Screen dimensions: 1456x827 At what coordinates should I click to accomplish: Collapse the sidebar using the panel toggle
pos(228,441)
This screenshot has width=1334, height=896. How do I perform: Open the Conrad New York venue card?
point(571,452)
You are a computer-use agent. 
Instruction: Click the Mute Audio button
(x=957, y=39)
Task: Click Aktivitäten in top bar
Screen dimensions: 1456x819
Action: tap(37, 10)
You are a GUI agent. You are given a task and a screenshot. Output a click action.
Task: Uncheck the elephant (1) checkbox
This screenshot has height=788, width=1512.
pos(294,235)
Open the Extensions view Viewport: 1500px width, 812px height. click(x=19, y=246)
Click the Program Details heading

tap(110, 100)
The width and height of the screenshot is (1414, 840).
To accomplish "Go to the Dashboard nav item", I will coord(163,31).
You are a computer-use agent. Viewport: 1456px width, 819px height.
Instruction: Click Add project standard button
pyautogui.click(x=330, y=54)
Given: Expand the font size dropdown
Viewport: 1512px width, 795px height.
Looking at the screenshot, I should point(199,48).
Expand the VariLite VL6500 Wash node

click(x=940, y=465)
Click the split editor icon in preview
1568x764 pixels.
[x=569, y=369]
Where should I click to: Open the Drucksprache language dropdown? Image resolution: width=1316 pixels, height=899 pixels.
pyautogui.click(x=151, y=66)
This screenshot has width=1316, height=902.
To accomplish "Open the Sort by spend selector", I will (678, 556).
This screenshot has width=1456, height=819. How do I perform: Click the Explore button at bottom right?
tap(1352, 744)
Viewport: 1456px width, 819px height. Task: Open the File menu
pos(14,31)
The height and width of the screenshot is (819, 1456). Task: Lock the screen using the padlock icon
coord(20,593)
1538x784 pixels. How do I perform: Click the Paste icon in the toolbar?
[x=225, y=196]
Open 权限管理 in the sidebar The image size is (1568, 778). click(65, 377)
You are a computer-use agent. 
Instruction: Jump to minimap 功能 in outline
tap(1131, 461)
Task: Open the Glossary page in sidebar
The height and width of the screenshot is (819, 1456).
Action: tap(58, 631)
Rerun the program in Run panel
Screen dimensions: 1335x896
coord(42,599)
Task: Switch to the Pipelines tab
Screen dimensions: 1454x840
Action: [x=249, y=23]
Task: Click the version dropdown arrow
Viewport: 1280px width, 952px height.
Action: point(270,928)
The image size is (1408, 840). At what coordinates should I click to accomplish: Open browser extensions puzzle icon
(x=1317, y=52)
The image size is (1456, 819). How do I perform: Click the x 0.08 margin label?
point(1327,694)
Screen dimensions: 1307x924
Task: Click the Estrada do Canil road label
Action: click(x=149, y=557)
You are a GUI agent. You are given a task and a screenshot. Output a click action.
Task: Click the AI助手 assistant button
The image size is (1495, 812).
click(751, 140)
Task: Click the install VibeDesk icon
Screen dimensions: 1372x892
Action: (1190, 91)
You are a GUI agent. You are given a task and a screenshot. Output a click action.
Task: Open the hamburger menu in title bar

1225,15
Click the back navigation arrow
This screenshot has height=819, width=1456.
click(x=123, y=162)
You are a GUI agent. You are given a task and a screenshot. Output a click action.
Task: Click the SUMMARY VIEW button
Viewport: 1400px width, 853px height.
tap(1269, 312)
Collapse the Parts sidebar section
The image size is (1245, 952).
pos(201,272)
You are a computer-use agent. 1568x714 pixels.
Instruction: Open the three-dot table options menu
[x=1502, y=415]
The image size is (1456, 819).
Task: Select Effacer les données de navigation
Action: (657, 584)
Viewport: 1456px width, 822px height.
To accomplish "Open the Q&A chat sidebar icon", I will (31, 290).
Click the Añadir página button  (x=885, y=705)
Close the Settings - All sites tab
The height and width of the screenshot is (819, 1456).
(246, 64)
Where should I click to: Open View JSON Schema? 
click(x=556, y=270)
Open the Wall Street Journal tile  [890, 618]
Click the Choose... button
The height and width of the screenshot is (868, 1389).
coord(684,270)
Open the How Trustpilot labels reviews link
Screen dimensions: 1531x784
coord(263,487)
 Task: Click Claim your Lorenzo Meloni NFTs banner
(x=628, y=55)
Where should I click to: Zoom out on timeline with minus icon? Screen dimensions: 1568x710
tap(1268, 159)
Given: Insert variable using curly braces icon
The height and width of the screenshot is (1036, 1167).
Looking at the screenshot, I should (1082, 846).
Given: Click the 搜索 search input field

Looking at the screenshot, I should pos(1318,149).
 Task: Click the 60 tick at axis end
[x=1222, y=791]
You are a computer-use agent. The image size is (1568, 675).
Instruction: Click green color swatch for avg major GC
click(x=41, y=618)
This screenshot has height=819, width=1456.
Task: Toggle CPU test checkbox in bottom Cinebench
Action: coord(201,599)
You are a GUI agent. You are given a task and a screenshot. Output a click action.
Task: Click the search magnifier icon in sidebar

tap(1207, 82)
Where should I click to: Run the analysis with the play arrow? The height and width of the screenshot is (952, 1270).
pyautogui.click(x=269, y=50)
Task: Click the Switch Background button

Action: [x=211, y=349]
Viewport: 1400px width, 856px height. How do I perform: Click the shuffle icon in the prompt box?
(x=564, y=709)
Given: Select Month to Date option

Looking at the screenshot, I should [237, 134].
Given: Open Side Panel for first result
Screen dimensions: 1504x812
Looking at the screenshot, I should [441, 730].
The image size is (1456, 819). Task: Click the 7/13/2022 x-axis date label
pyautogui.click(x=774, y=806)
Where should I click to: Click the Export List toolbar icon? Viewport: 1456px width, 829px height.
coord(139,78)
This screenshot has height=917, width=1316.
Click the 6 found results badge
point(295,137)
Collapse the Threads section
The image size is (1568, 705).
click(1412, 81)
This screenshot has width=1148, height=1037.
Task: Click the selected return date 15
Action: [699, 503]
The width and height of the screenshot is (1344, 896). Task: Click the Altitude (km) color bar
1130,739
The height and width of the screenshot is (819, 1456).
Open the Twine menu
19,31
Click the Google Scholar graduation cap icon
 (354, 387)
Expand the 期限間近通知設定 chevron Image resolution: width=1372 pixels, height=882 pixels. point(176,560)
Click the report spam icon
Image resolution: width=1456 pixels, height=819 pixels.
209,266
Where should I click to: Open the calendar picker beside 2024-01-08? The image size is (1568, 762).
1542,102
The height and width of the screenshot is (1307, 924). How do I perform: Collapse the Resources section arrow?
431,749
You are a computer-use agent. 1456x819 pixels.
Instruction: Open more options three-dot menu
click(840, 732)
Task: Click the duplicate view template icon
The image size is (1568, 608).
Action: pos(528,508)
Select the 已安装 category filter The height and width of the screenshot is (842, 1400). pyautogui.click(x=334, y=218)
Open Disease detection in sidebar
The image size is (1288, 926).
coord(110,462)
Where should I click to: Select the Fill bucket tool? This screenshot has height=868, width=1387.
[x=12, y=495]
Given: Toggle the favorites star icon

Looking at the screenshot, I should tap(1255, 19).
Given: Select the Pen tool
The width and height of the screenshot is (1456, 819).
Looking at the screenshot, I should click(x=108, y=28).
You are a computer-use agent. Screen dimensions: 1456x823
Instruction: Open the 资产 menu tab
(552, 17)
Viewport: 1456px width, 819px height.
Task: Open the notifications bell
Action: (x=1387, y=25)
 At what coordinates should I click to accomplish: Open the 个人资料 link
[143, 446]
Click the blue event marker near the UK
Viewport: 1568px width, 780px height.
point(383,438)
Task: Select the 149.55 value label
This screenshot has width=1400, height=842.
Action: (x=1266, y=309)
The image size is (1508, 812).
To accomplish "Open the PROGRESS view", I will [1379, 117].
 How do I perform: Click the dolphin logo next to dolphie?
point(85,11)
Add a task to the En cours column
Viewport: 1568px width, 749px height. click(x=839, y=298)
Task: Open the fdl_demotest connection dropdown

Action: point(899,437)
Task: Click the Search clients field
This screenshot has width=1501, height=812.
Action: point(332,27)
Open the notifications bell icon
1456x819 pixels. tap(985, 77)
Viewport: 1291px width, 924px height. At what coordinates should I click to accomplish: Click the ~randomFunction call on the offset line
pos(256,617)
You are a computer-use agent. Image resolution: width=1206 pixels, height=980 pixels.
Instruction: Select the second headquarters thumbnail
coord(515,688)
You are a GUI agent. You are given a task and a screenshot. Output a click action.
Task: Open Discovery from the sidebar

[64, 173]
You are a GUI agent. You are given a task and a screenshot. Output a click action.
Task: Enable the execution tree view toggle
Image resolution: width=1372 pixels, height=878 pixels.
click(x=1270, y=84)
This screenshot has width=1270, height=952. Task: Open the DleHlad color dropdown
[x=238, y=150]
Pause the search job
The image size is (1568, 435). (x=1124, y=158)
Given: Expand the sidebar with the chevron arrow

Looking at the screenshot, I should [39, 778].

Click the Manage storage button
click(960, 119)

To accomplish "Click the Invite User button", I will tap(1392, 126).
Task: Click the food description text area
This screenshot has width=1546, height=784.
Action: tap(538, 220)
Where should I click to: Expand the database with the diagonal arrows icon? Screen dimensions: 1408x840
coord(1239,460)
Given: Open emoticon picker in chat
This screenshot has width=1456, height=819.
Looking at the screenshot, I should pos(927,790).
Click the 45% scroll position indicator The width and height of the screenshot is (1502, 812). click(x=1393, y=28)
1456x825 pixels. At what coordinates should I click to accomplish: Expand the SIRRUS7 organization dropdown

## TASK DIRECTIONS
Report all lines of the data that include the word "chat".

## ANSWER BOX
To accomplish "Open the Q&A chat sidebar icon", I will (31, 290).
Given: Open emoticon picker in chat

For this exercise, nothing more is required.